Agrecalc is a commercially available farm carbon footprinting tool. Whilst our work did not alter the offering Agrecalc provides, it showed that it is possible to use the existing tool in a way beyond the standard benchmarking of enterprises, to demonstrate potential carbon savings which could be obtained by introduction of PLF tools on farm. Other research groups or industry could use this method to model their own scenarios on farm, using Agrecalc to demonstrate benefits to farmers and further improve uptake of precision technologies or other farm interventions. Further use of Agrecalc commercially, and in research settings globally, will improve the pre-existing algorithms, provide greater datasets for research, and improve understanding of the impacts of different interventions on different farming enterprises globally. Increased datasets and increased range of system types entered into the model mean that the algorithm, and therefore outputs, can be more precise and provide a more accurate prediction of the types of emission changes which may be observed on farm.
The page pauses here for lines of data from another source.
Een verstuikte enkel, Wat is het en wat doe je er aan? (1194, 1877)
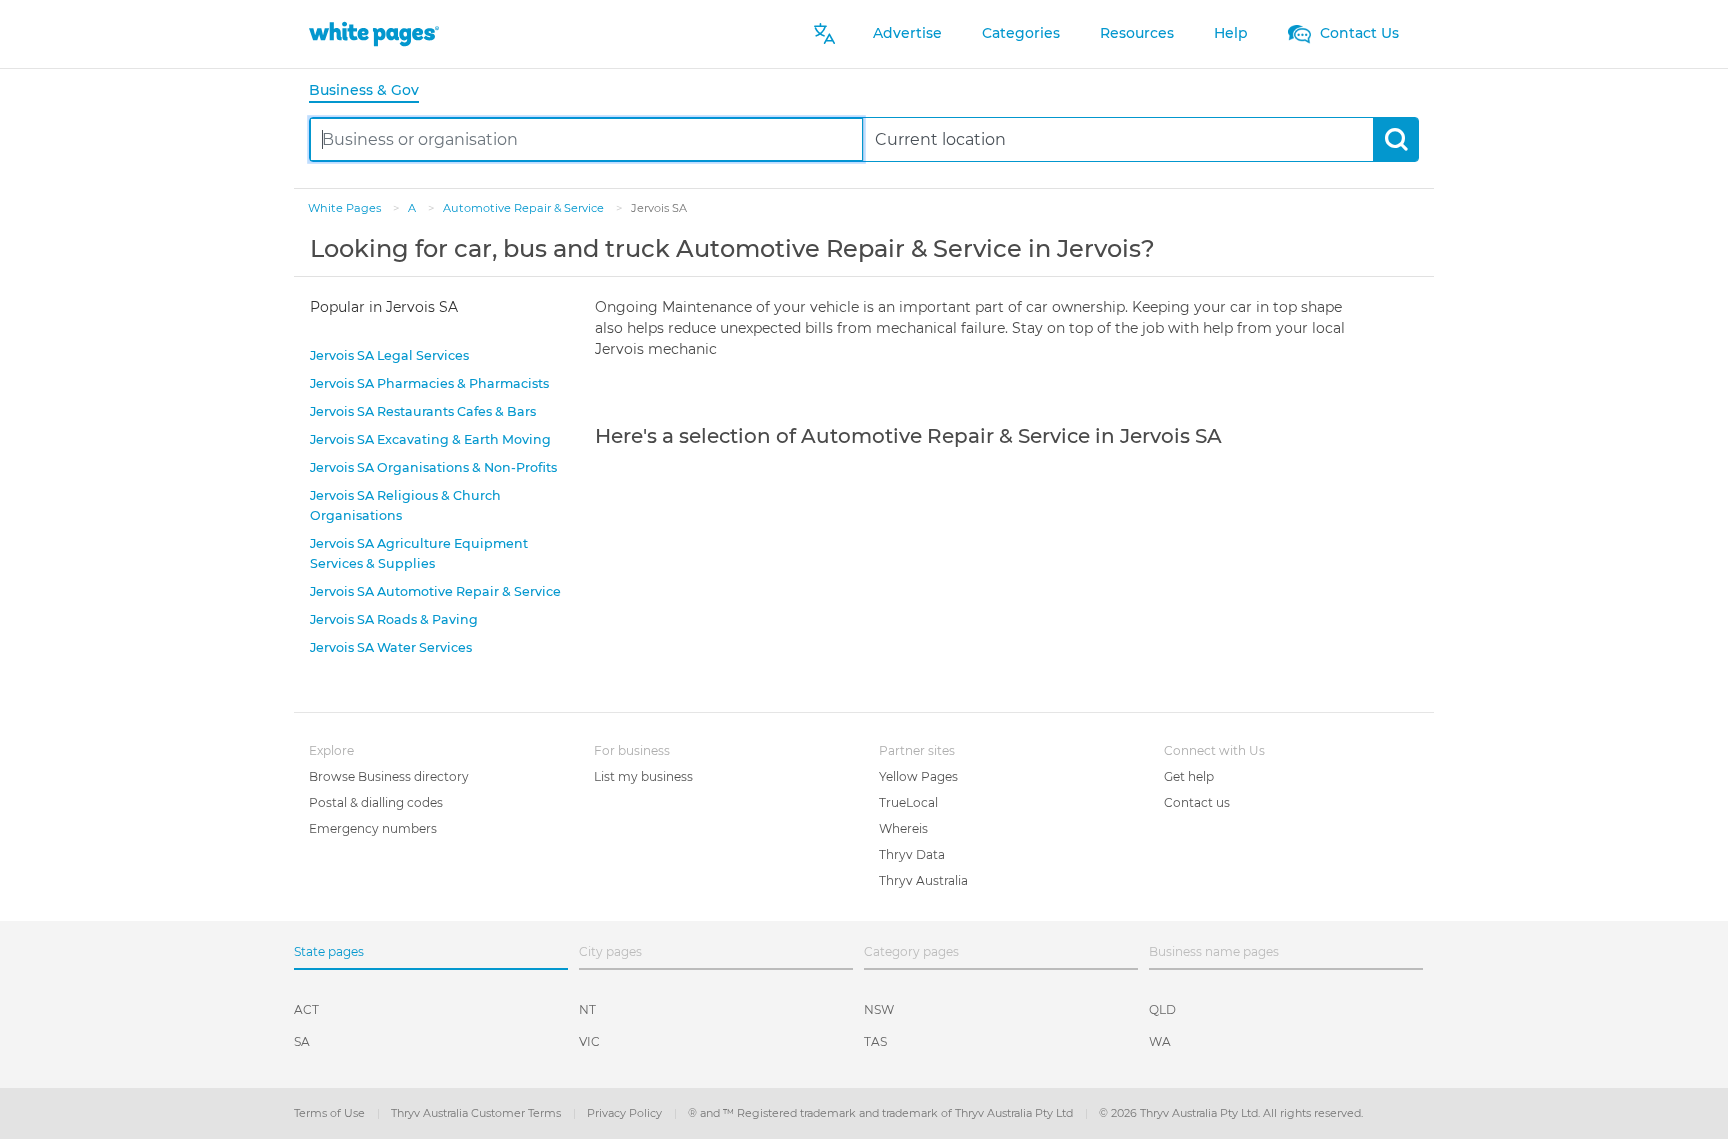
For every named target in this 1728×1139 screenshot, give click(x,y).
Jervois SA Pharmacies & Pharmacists (429, 383)
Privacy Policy (626, 1113)
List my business (643, 776)
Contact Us (1357, 33)
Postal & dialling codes (376, 802)
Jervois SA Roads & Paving (394, 619)
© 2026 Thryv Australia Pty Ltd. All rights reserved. (1231, 1113)
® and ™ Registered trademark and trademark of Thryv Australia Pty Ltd (882, 1113)
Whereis (903, 828)
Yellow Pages (918, 776)
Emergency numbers (373, 828)
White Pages (346, 208)
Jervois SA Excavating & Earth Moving (430, 439)
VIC (589, 1041)
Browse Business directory (389, 776)
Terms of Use (331, 1113)
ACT (306, 1009)
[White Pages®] (374, 33)
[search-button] (1395, 139)
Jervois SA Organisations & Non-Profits (433, 467)
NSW (879, 1009)
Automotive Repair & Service (525, 208)
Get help (1189, 776)
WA (1160, 1041)
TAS (875, 1041)
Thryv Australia (923, 880)
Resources (1137, 33)
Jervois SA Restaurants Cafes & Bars (423, 411)
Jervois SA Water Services (391, 647)
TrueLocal (908, 802)
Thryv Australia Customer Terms (477, 1113)
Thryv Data (912, 854)
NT (587, 1009)
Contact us (1197, 802)
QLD (1162, 1009)
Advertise (907, 33)
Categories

Increased usage of tools like Agrecalc for modelling interventions on farm globally by farm consultants and farmers will support more farmers in making informed decisions about their enterprise which could lead to increased reductions of GHG emissions from farm. The ability to demonstrate clear changes in animal parameters and GHG emissions per kg/product and per enterprise of an average beef and dairy farm, due to PLF introduction, may improve uptake of these types of precision technologies by farmers. Technology uptake may also be furthered by the use of average farm data in this exercise which made the outputs more relatable, allowing farmers an understanding of changes which may be feasible for them to achieve in a real farm setting.